▸ REQUIREMENT: Only the lines from the one containing "Instruction: Click the" through the end of the data are wanted, reproduced exactly and without pictures.

▸ DATA RECORDS:
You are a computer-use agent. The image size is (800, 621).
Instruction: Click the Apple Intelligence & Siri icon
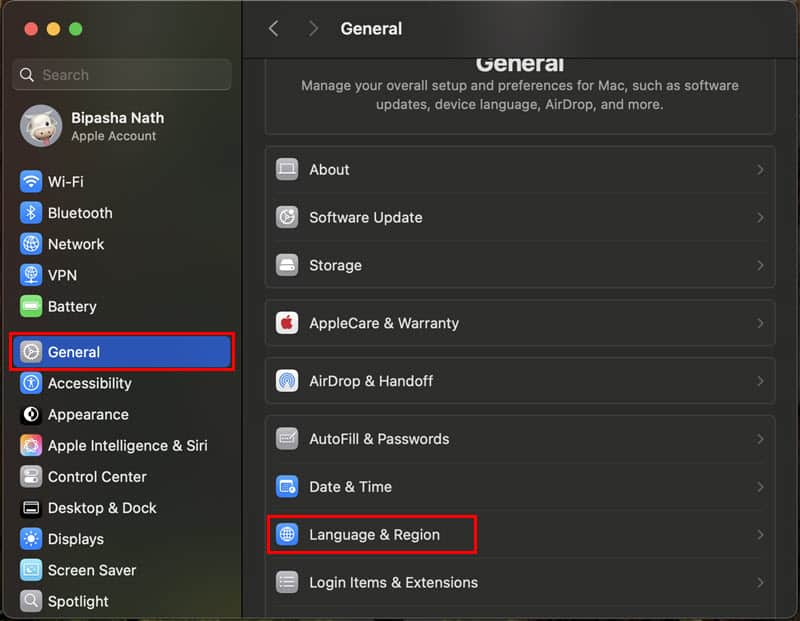click(31, 446)
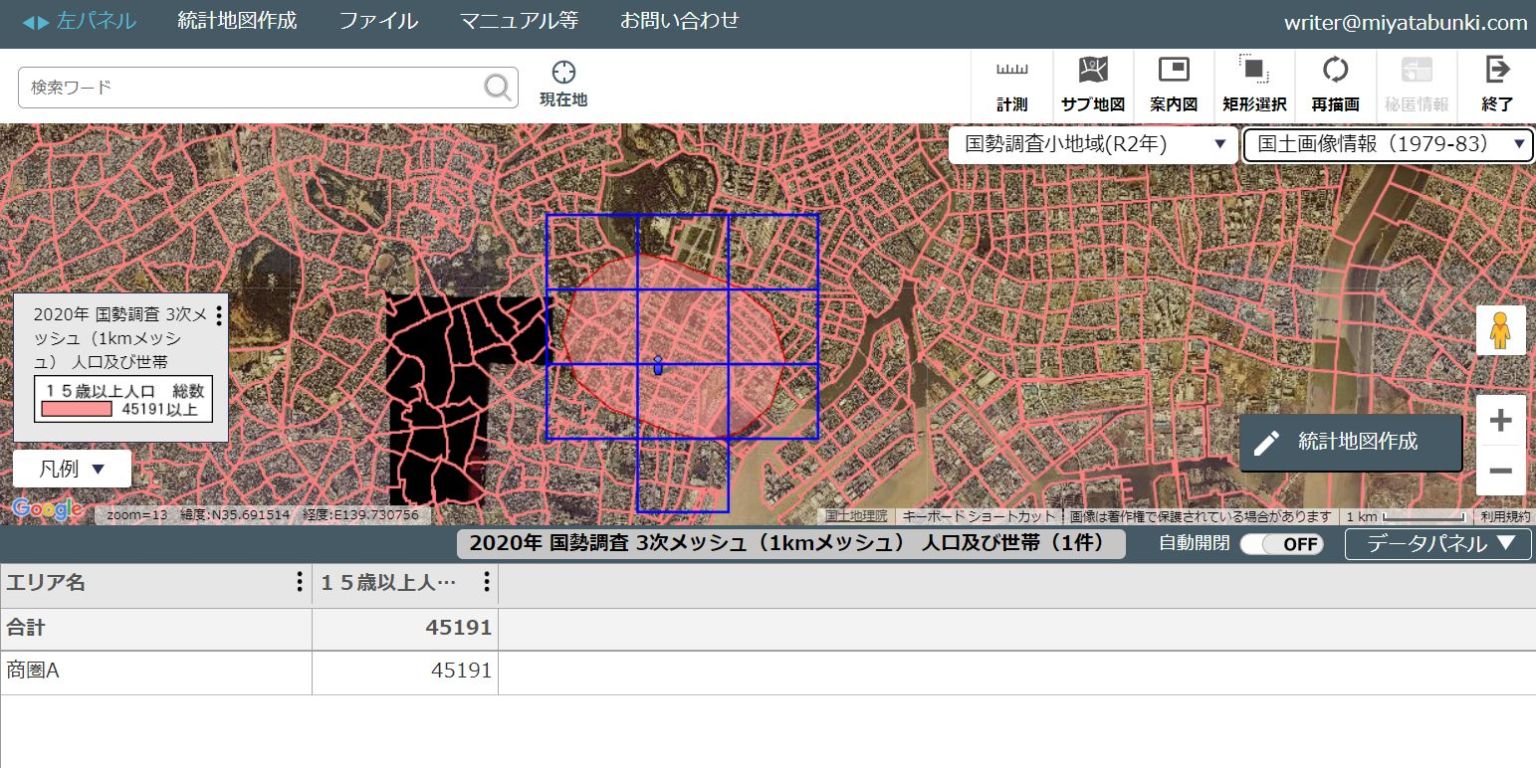
Task: Open the 国勢調査小地域(R2年) layer dropdown
Action: click(x=1092, y=144)
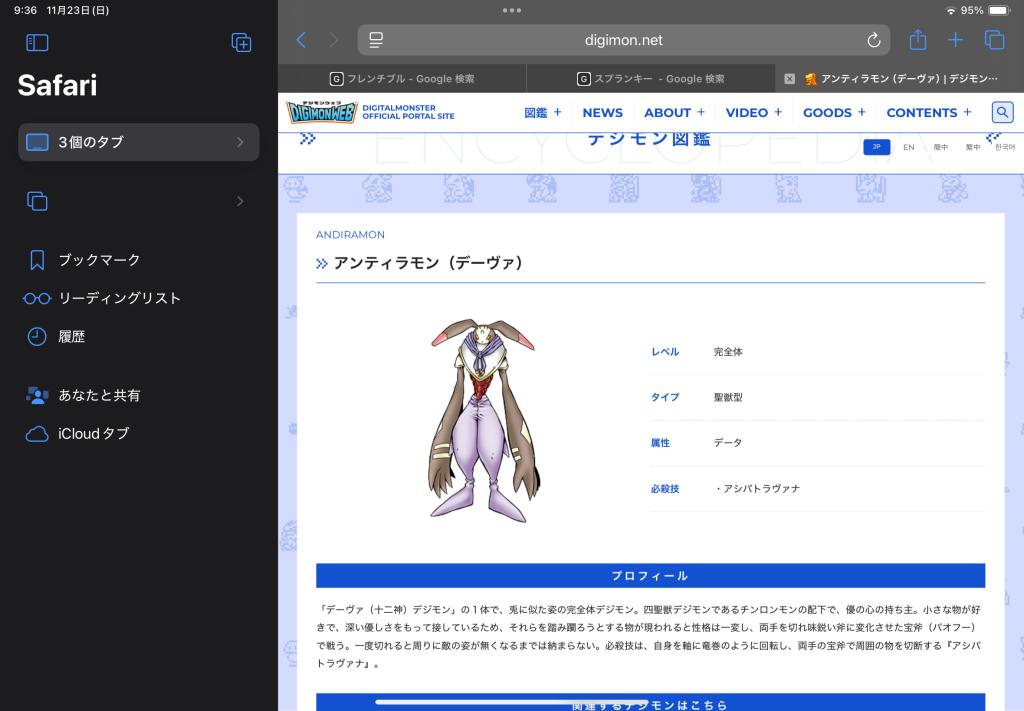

▸ ANSWER SECTION:
Instruction: Click the Apple Intelligence & Siri icon
click(31, 446)
Task: Open the 国勢調査小地域(R2年) layer dropdown
Action: click(x=1092, y=144)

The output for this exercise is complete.